About 20% of fluid intake comes from the foods that we eat. In addition to drinking sufficient amounts of hydrating beverages, eating foods such as sauces, soups, salads, and fruits and veggies that are full of moisture can really help keep you refreshed, healthy and energized; starchy vegetables, breads and other dense, dry foods are a few to avoid.
Two of the most refreshing foods for summertime snacking are healthy, delicious, and perfect for helping you stay hydrated.
Watermelon
Juicy and sweet, watermelon is a favorite during the summer season. Fat free and low in calories, it contains key nutrients and vitamins, including vitamins A, B6 and C, as well as cancer-fighting lycopene. Watermelon is made up of more than 90% water, making it a moisture-rich fruit that can help keep you cool and refreshed.
Cucumber
Due to their high moisture content, cucumbers have a moist texture and cooling taste that is fantastic during the summer season. A source of both fiber and water, adding slices of crisp, crunchy cucumber to a summer salad is a simple, easy, and fantastic way to both nourish, and hydrate, your body.
Consuming sufficient amounts of water does more than keep you healthy—it can help you look better, too!
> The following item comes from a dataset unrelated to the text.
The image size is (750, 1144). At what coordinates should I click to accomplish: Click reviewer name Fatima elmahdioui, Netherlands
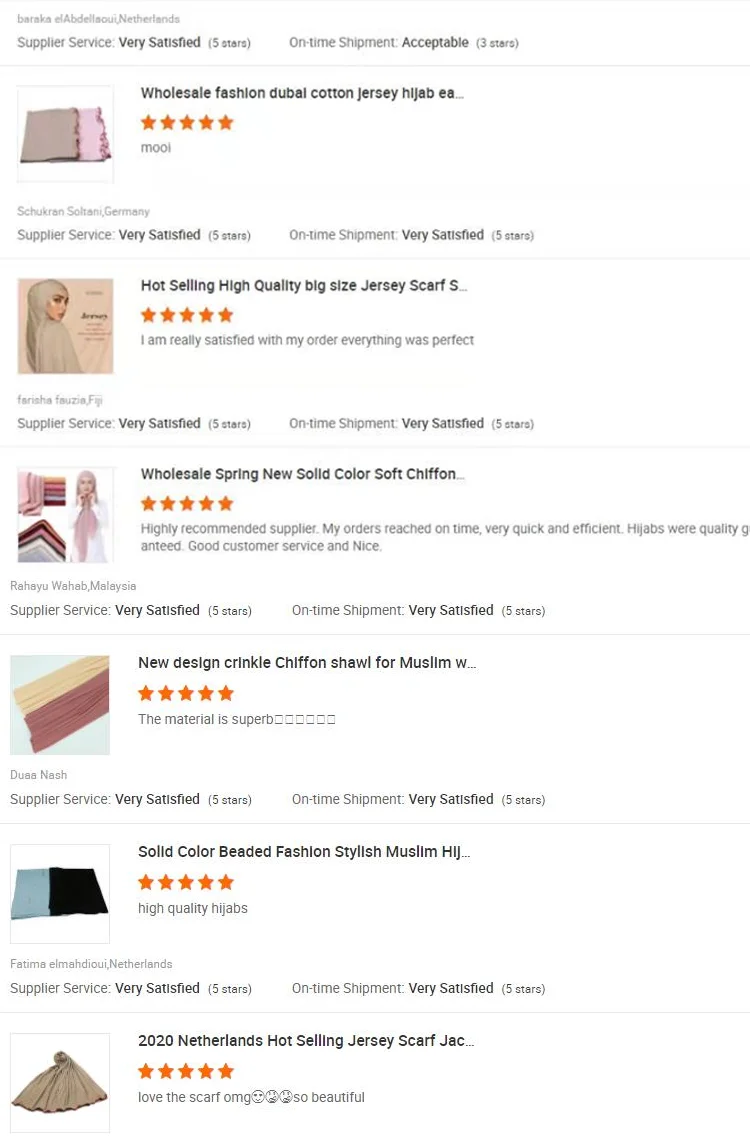click(x=91, y=964)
Water keeps skin looking healthy and young, as proper hydration leads to more efficient sweating. Drinking enough water can keep your skin clean, soft, clear, and more youthful in appearance.
So drink up! Keep things fun and get creative by adding fresh sprigs of mint or slices of lemon, orange or lime to ice water, or mix it up a little bit with sparkling waters, flavored waters, or mineral waters. Enjoying a glass of chilled water in between meals, and during every meal, is a great way to keep track of your daily water intake, helping you stay healthy and refreshed all summer—and all year—long!